SUPPLIED RECORDS:
........
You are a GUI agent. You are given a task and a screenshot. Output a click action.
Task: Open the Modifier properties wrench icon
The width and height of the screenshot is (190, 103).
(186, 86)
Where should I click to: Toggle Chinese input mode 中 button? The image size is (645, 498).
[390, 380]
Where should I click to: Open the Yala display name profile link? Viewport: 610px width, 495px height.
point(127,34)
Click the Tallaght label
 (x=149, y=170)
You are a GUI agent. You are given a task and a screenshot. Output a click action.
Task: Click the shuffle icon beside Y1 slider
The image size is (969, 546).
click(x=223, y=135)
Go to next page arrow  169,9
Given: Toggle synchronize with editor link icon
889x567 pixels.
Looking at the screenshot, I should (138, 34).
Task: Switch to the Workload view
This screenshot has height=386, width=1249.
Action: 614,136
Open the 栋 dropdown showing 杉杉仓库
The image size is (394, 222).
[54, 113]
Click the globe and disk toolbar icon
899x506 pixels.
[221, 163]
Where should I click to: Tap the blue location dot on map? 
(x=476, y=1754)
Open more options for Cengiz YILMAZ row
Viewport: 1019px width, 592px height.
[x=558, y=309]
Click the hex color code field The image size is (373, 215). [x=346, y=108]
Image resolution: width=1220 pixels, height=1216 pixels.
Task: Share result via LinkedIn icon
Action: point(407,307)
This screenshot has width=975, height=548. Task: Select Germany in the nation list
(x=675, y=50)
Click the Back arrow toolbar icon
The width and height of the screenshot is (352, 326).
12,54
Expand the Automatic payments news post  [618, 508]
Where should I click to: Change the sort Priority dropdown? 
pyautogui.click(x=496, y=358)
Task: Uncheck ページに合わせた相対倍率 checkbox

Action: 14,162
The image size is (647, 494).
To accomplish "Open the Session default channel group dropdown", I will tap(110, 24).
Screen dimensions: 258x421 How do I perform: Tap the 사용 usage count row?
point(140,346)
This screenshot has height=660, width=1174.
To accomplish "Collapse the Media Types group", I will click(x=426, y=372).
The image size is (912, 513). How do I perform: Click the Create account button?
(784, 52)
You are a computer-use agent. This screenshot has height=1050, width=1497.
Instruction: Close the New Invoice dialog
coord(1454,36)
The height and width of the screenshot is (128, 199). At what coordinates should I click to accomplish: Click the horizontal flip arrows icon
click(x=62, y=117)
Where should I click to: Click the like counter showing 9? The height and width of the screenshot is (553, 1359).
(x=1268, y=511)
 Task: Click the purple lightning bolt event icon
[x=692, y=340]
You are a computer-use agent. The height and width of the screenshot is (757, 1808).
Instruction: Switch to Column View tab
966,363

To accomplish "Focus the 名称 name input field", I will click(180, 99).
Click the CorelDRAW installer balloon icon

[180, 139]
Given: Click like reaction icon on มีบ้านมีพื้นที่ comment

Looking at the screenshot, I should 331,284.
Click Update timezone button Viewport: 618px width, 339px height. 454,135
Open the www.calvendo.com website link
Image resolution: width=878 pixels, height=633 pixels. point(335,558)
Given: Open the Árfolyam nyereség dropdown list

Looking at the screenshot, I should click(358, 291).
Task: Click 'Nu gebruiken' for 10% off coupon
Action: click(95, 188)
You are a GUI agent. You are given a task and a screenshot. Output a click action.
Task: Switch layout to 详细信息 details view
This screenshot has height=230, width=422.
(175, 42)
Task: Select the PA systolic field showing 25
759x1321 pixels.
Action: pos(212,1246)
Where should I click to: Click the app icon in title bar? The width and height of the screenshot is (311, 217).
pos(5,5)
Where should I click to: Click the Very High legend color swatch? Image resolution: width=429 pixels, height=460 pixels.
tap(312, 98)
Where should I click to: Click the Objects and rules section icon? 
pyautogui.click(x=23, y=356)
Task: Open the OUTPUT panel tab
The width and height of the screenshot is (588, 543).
........
STATED TASK:
Copy out every line of the records above, character for character, from first to last.

THE OUTPUT:
You are a GUI agent. You are given a task and a screenshot. Output a click action.
Task: Open the Modifier properties wrench icon
The width and height of the screenshot is (190, 103).
(186, 86)
Where should I click to: Toggle Chinese input mode 中 button? The image size is (645, 498).
[390, 380]
Where should I click to: Open the Yala display name profile link? Viewport: 610px width, 495px height.
point(127,34)
Click the Tallaght label
 (x=149, y=170)
You are a GUI agent. You are given a task and a screenshot. Output a click action.
Task: Click the shuffle icon beside Y1 slider
The image size is (969, 546).
click(x=223, y=135)
Go to next page arrow  169,9
Given: Toggle synchronize with editor link icon
889x567 pixels.
Looking at the screenshot, I should (138, 34).
Task: Switch to the Workload view
This screenshot has height=386, width=1249.
Action: 614,136
Open the 栋 dropdown showing 杉杉仓库
The image size is (394, 222).
[54, 113]
Click the globe and disk toolbar icon
899x506 pixels.
[221, 163]
Where should I click to: Tap the blue location dot on map? 
(x=476, y=1754)
Open more options for Cengiz YILMAZ row
Viewport: 1019px width, 592px height.
[x=558, y=309]
Click the hex color code field The image size is (373, 215). [x=346, y=108]
Image resolution: width=1220 pixels, height=1216 pixels.
Task: Share result via LinkedIn icon
Action: point(407,307)
This screenshot has width=975, height=548. Task: Select Germany in the nation list
(x=675, y=50)
Click the Back arrow toolbar icon
The width and height of the screenshot is (352, 326).
12,54
Expand the Automatic payments news post  [618, 508]
Where should I click to: Change the sort Priority dropdown? 
pyautogui.click(x=496, y=358)
Task: Uncheck ページに合わせた相対倍率 checkbox

Action: 14,162
The image size is (647, 494).
To accomplish "Open the Session default channel group dropdown", I will tap(110, 24).
Screen dimensions: 258x421 How do I perform: Tap the 사용 usage count row?
point(140,346)
This screenshot has height=660, width=1174.
To accomplish "Collapse the Media Types group", I will click(x=426, y=372).
The image size is (912, 513). How do I perform: Click the Create account button?
(784, 52)
You are a computer-use agent. This screenshot has height=1050, width=1497.
Instruction: Close the New Invoice dialog
coord(1454,36)
The height and width of the screenshot is (128, 199). At what coordinates should I click to accomplish: Click the horizontal flip arrows icon
click(x=62, y=117)
Where should I click to: Click the like counter showing 9? The height and width of the screenshot is (553, 1359).
(x=1268, y=511)
 Task: Click the purple lightning bolt event icon
[x=692, y=340]
You are a computer-use agent. The height and width of the screenshot is (757, 1808).
Instruction: Switch to Column View tab
966,363

To accomplish "Focus the 名称 name input field", I will click(180, 99).
Click the CorelDRAW installer balloon icon

[180, 139]
Given: Click like reaction icon on มีบ้านมีพื้นที่ comment

Looking at the screenshot, I should 331,284.
Click Update timezone button Viewport: 618px width, 339px height. 454,135
Open the www.calvendo.com website link
Image resolution: width=878 pixels, height=633 pixels. point(335,558)
Given: Open the Árfolyam nyereség dropdown list

Looking at the screenshot, I should click(358, 291).
Task: Click 'Nu gebruiken' for 10% off coupon
Action: click(95, 188)
You are a GUI agent. You are given a task and a screenshot. Output a click action.
Task: Switch layout to 详细信息 details view
This screenshot has height=230, width=422.
(175, 42)
Task: Select the PA systolic field showing 25
759x1321 pixels.
Action: pos(212,1246)
Where should I click to: Click the app icon in title bar? The width and height of the screenshot is (311, 217).
pos(5,5)
Where should I click to: Click the Very High legend color swatch? Image resolution: width=429 pixels, height=460 pixels.
tap(312, 98)
Where should I click to: Click the Objects and rules section icon? 
pyautogui.click(x=23, y=356)
Task: Open the OUTPUT panel tab
The width and height of the screenshot is (588, 543).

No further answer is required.